Ia menambahkan bahwa Indonesia akan menjadi kuat ketika rakyatnya sehat jasmani dan rohani, memiliki pekerjaan, serta cerdas. Muzani melihat bahwa NU selama ini telah menunjukkan kekuatan tersebut melalui doa-doa yang dipanjatkan, sejalan dengan ajaran Islam yang mengajarkan keseimbangan dunia dan akhirat.

“Dan itulah yang dimaksud saya kira dengan doa kita, Rabbana atina fiddunya hasanah wa fil akhiroti hasanah. Dunianya hasanah, akhiratnya hasanah. Itulah yang dikejar, yang diajarkan oleh para ulama kita, kyai-kyai kita, guru-guru kita, nyai-nyai kita di berbagai macam pondok pesantren,” jelas Muzani.

Advertisement

Pengabdian Tanpa Pamrih

Muzani juga mendorong warga NU untuk terus mengabdikan diri kepada bangsa dan negara. Ia meyakini bahwa perjuangan warga NU untuk negara tidak membutuhkan pujian, bahkan siap menghadapi makian. Fokus utama mereka adalah mencari ridho Allah SWT.
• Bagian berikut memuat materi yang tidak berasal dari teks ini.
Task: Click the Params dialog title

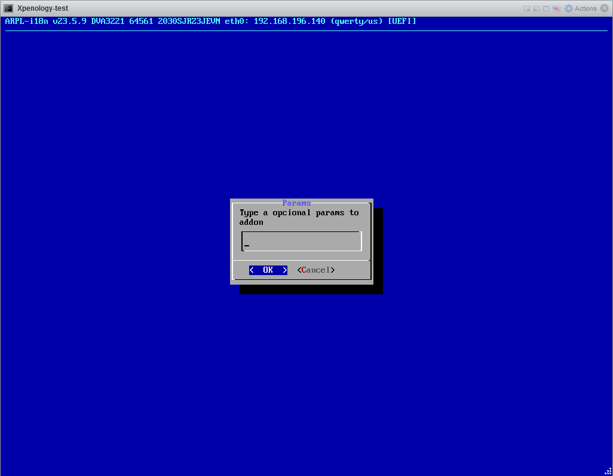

“Memberi pengabdian negara kadang dipuji, memberi pengabdian negara kadang dimaki. Pimpinan NU, santri NU, pengurus NU, kyai NU, tidak perlu pujian, tidak perlu makian, tapi yang penting bagi NU adalah ridho Allah subhanahu wa ta’ala. Selamat berjuang untuk 100 tahun kedua NU,” pungkasnya.